Stephen Daisley Stephen Daisley

Scotland’s Mean Girls election

(Screengrab from NUS Zoom hustings.)

Presented for whatever is the opposite of your edification, an exchange between the leaders of Scotland’s main political parties.

The setting is Tuesday night’s Holyrood election hustings, hosted via Zoom by the National Union of Students. We begin with Nicola Sturgeon accusing Scottish Conservative leader Douglas Ross of being inconsistent on who gets credit for the Covid vaccination programme in Scotland.

Nicola Sturgeon: Make your mind up.

Douglas Ross: No, I was saying your rollout was poor. Your rollout was poor.

NS: But the point is, the UK chose to—

DR: But answer the question—

It’s like watching a very dressed-down remake of Mean Girls. Totally not fetch.

NS: —procure in the way that it did and you’re saying it couldn’t have done that and Scotland couldn’t have chosen to do that with the other UK nations had we been a member of the EU. That is quite simply not true. We procured the vaccine in the same way, every year, as we procure the flu vaccine, and you don’t need to tell me how many people have been vaccinated with the first dose, I spend every day overseeing the programme. So stop talking down our vaccination programme for political purposes—

DR: I’m not. I’m talking down—

NS: —it is disgraceful to seek to do that.

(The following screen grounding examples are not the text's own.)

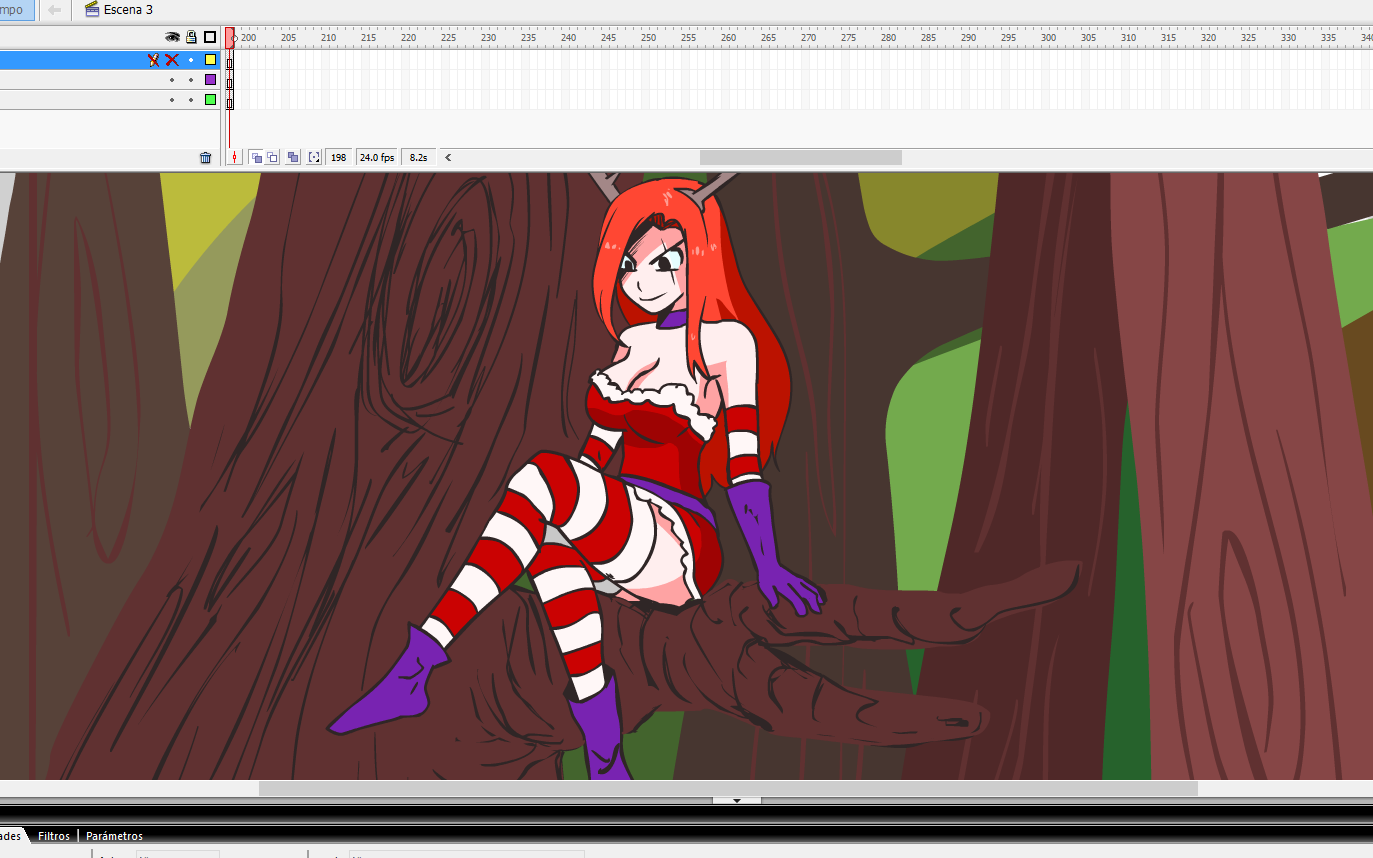Click the center frame icon
The width and height of the screenshot is (1373, 858).
coord(236,157)
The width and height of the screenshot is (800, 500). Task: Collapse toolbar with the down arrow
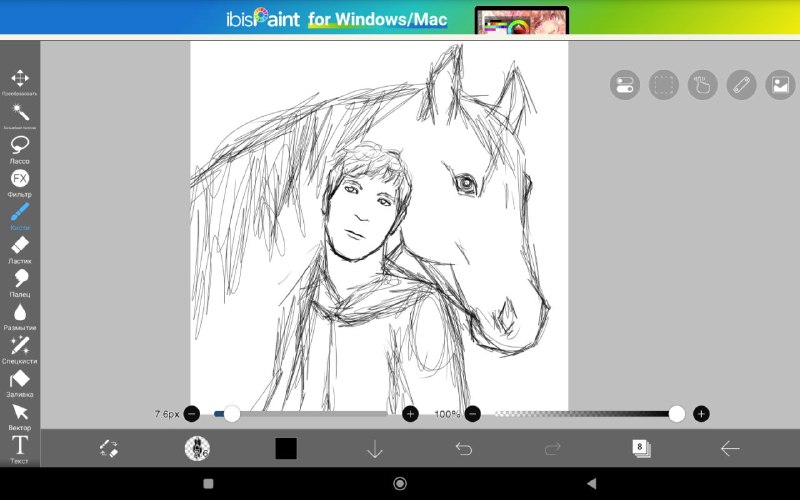375,449
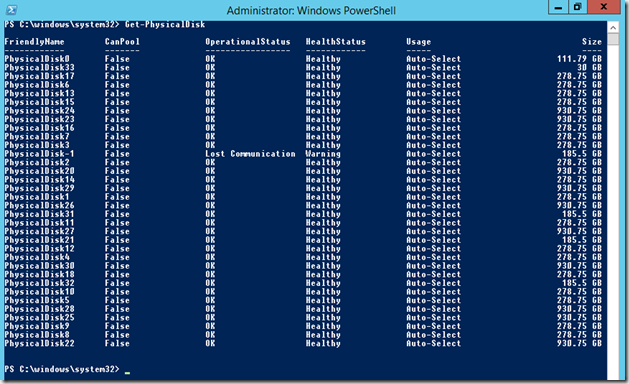Click the PowerShell icon in title bar
The height and width of the screenshot is (384, 629).
pyautogui.click(x=12, y=10)
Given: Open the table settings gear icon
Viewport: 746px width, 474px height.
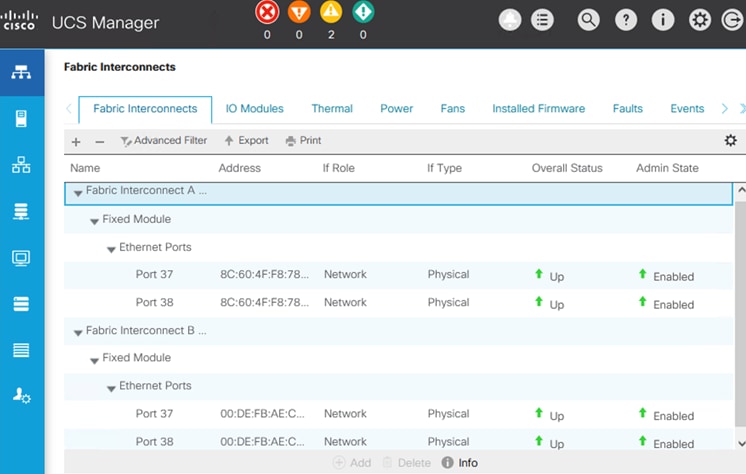Looking at the screenshot, I should [x=730, y=141].
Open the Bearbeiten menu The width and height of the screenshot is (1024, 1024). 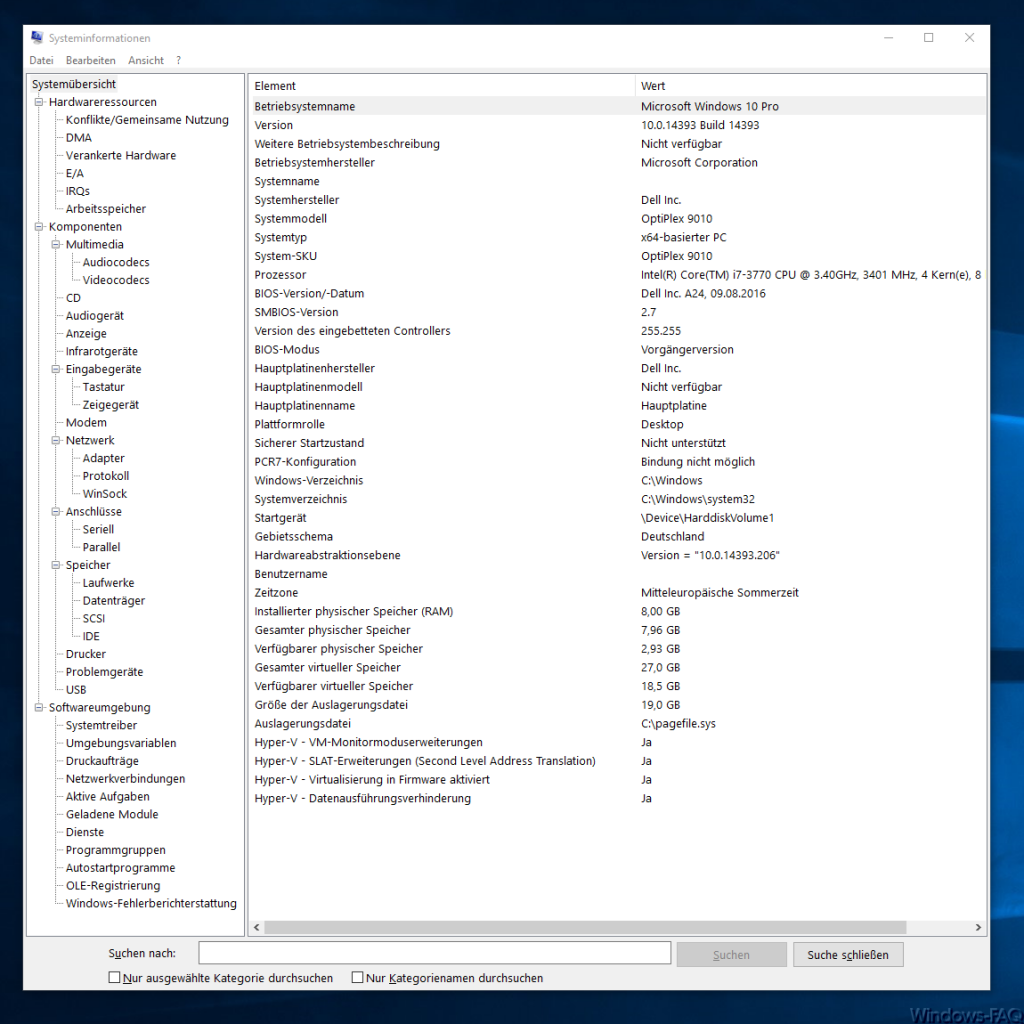[90, 60]
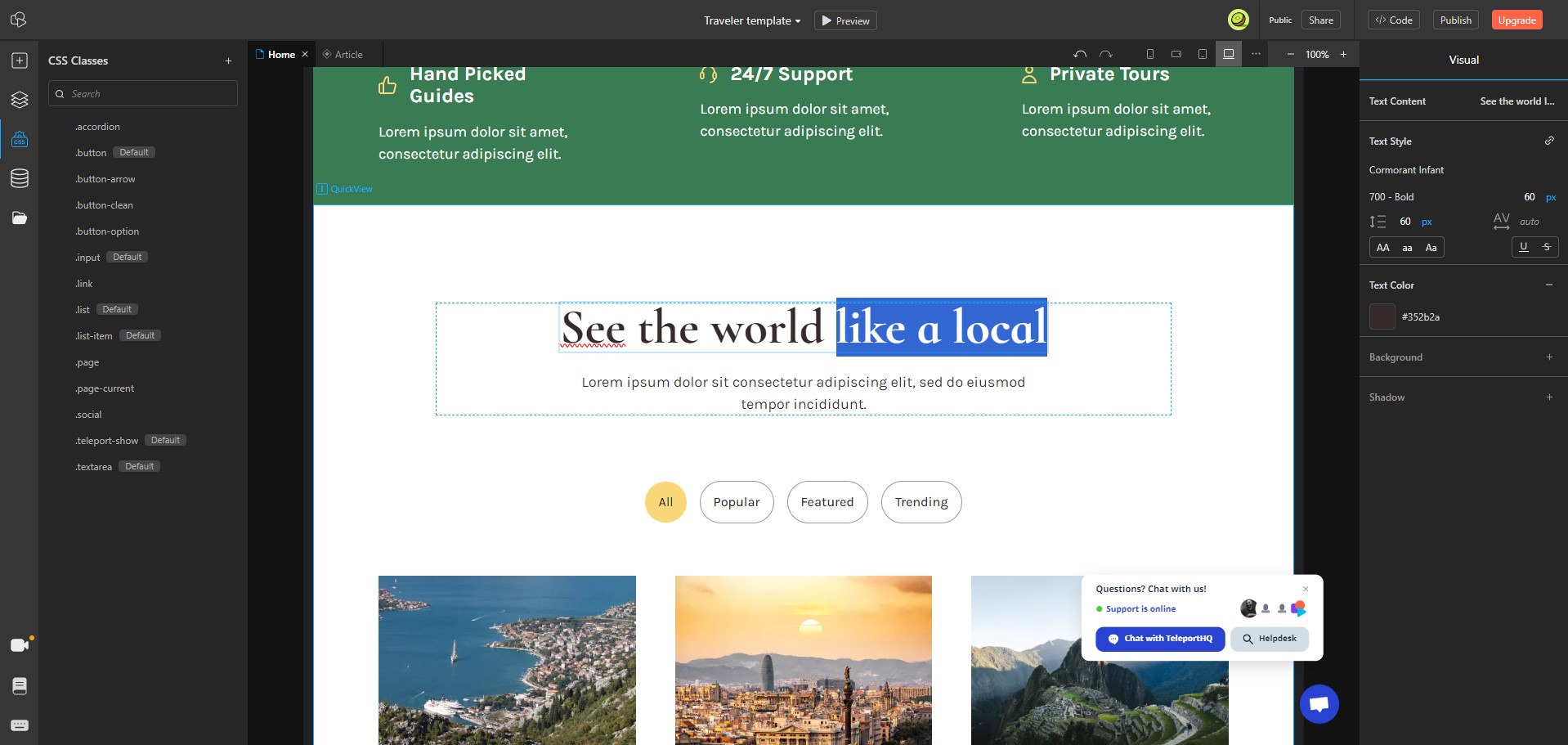Open the Asset Manager folder icon
The height and width of the screenshot is (745, 1568).
(x=20, y=218)
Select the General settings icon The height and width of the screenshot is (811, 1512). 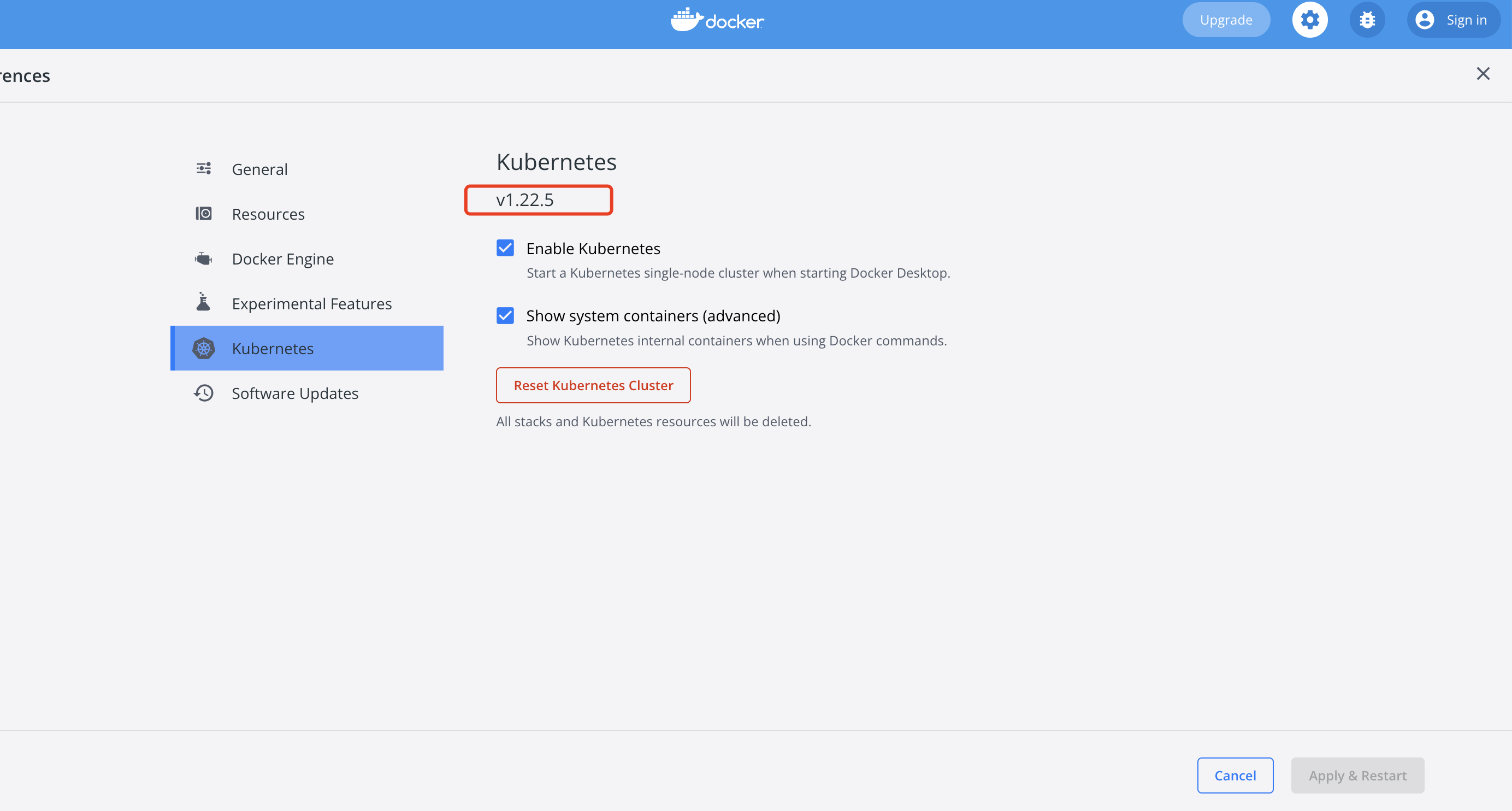[203, 168]

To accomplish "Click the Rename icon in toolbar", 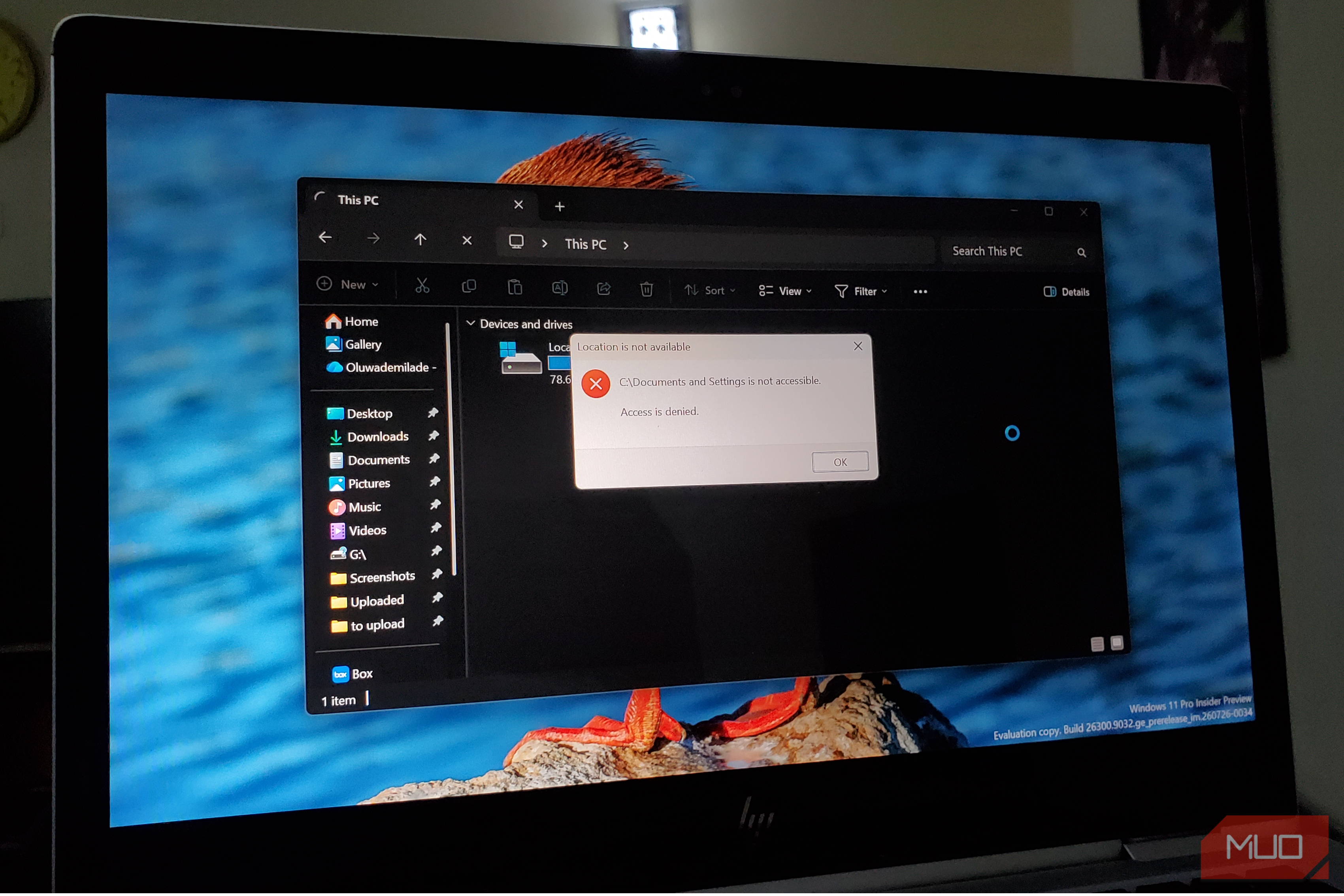I will click(x=559, y=288).
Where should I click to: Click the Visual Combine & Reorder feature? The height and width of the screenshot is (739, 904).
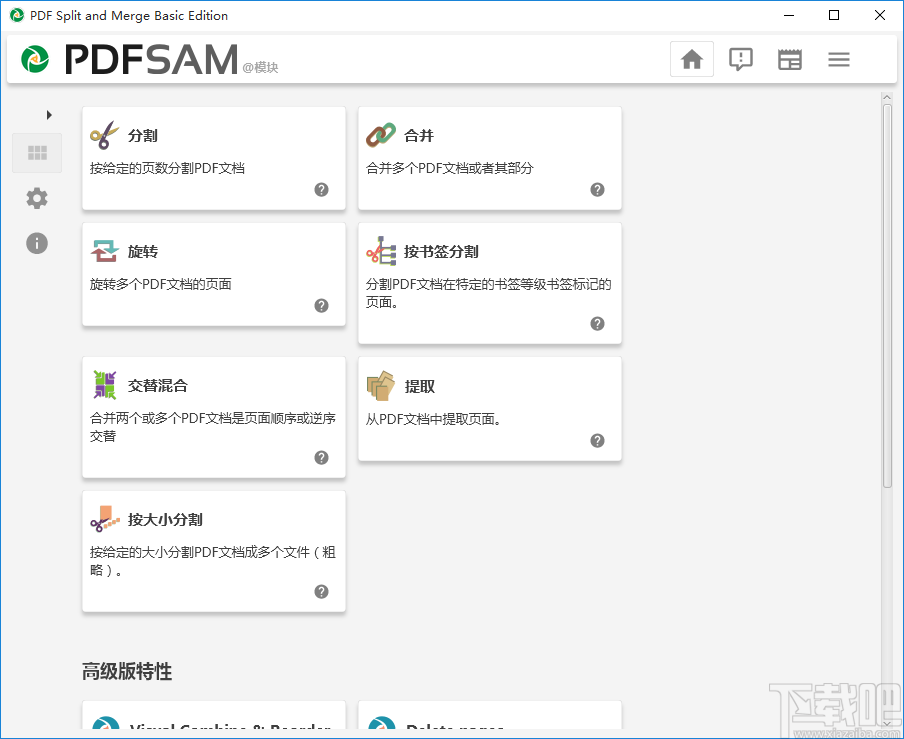coord(213,725)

DR: No, it’s disgraceful to suggest that you could do that.

Moderator: Okay. Thank you very much, folks. Thank you very much, folks.

Anas Sarwar: A great example to children and young people across the country this is. Fantastic.

Mod: Thank you. I do think it’s— Nicola, you’re on mute there.

NS: —this sitting on the fence on everything might be good for a while but sooner or later in politics you have to decide which side you’re on.

AS: Was that targeted at me, sorry?

DR: I think if she’s speaking about sitting on the fence, it was definitely targeted at you, Anas.